ContextIF: Enhancing Instruction-Following through Context Reward
Abstract
While supervised fine-tuning (SFT) and preference learning (PL) are widely used to enhance the instruction-following ability of large language models (LLMs), they often struggle to generalize to novel or complex instructions and may compromise the models' general capabilities. In-context learning (ICL) emerges as a promising alternative due to its strong generalization without modifying the model's parameters, but its effectiveness is constrained by the reliance on high-quality, manually curated demonstration pools. To overcome this limitation, we propose ContextIF, a reinforcement learning (RL) framework for automatic context generation. Guided by comprehensive context reward, ContextIF is optimized by Group Relative Policy Optimization (GRPO). It aims to generate precise constraint summaries and optimal context demonstrations tailored to given instructions, thereby improving the instruction-following performance of target LLMs.

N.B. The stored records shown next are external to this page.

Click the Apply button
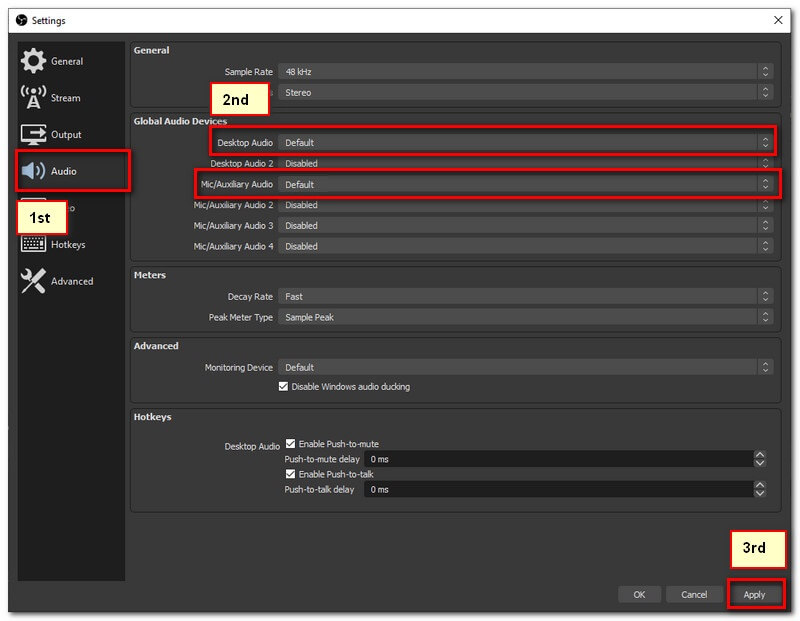Screen dimensions: 800x621 [754, 595]
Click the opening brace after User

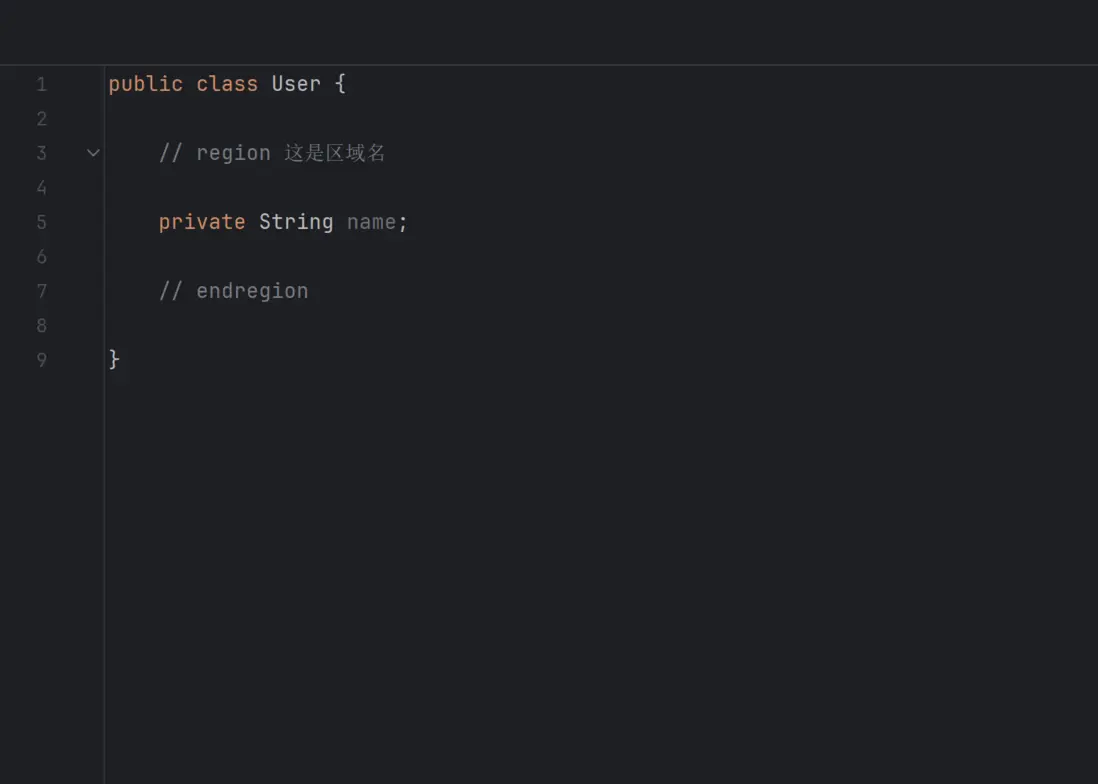pos(340,84)
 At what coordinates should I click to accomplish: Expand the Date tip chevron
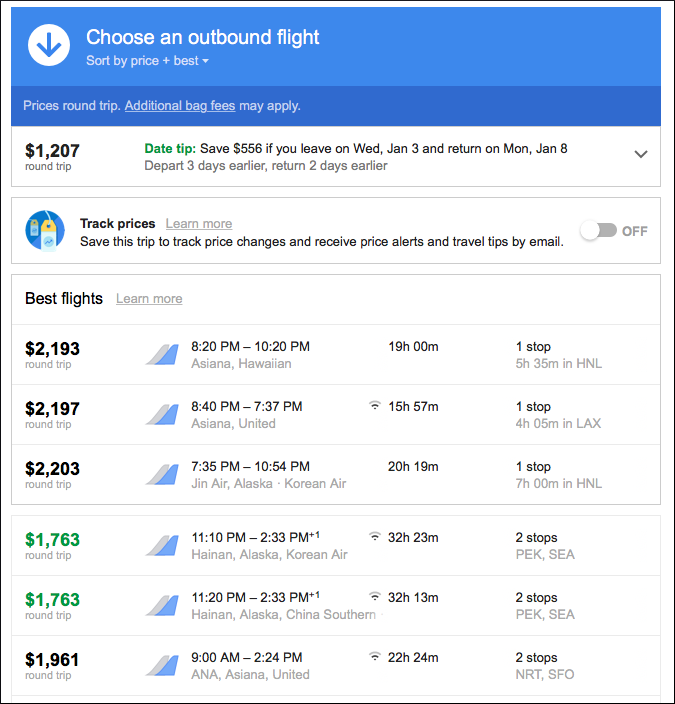point(640,154)
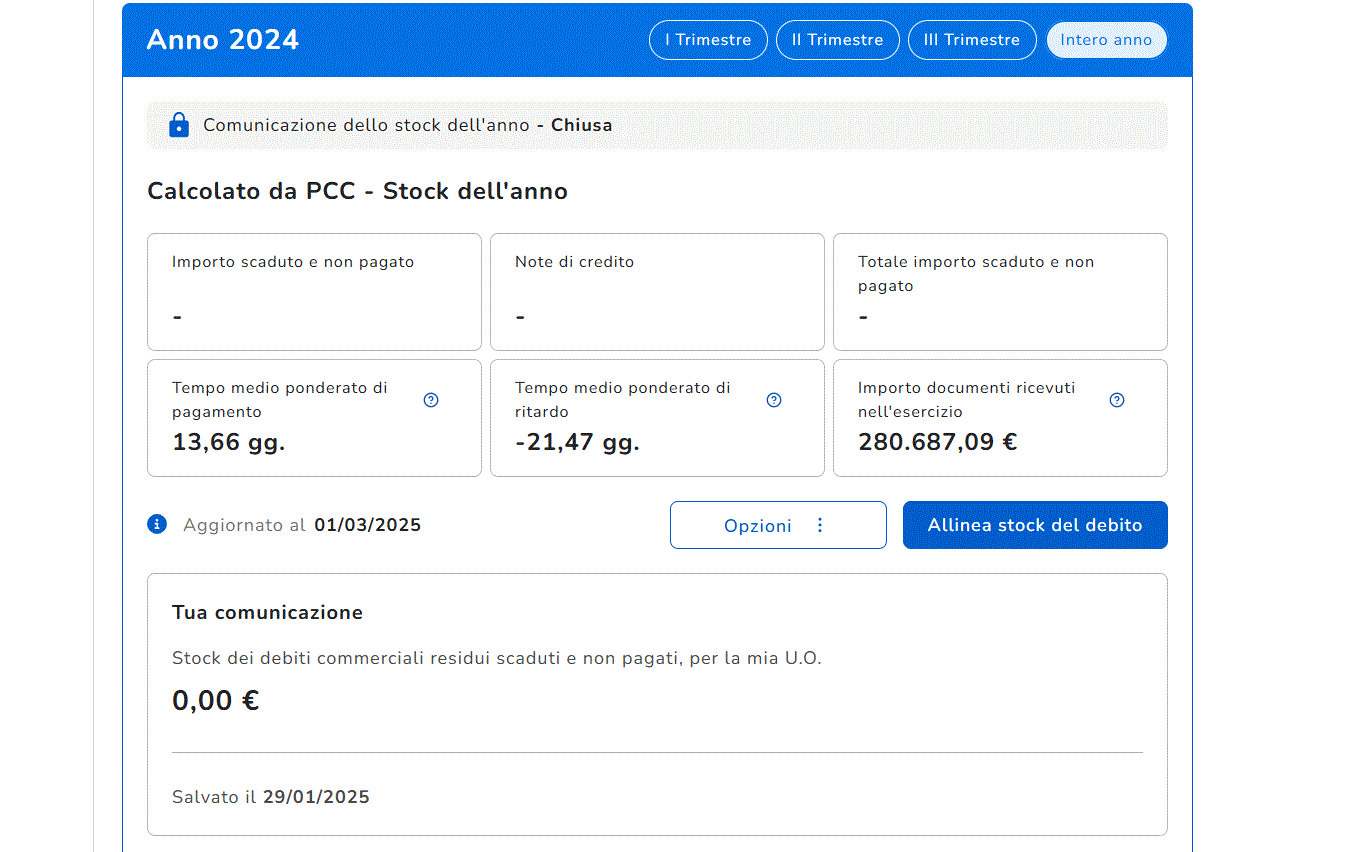1357x852 pixels.
Task: Expand the Opzioni dropdown
Action: point(757,525)
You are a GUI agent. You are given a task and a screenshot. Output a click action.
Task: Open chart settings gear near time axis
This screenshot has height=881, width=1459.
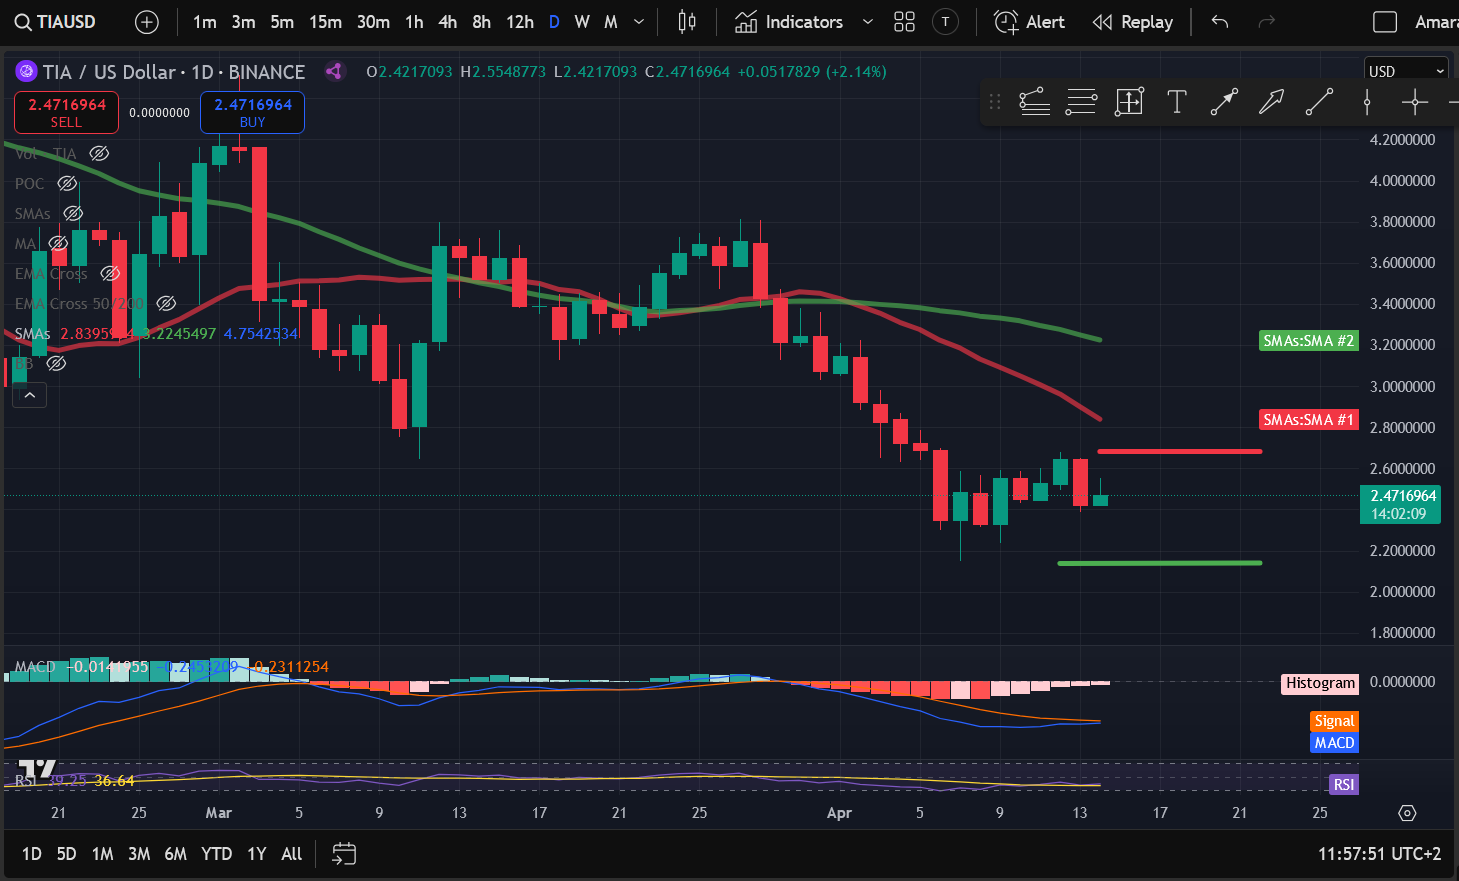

We evaluate ContextIF on multiple representative instruction-following benchmarks using popular open-source LLMs. Experimental results demonstrate that ContextIF achieves substantial performance gains over existing SFT and ICL methods, while also generalizing effectively to unseen constraint conditions. Moreover, ContextIF preserves the parameters and general capabilities of the target models, offering strong adaptability and scalability. The code is provided in the Supplementary Materials.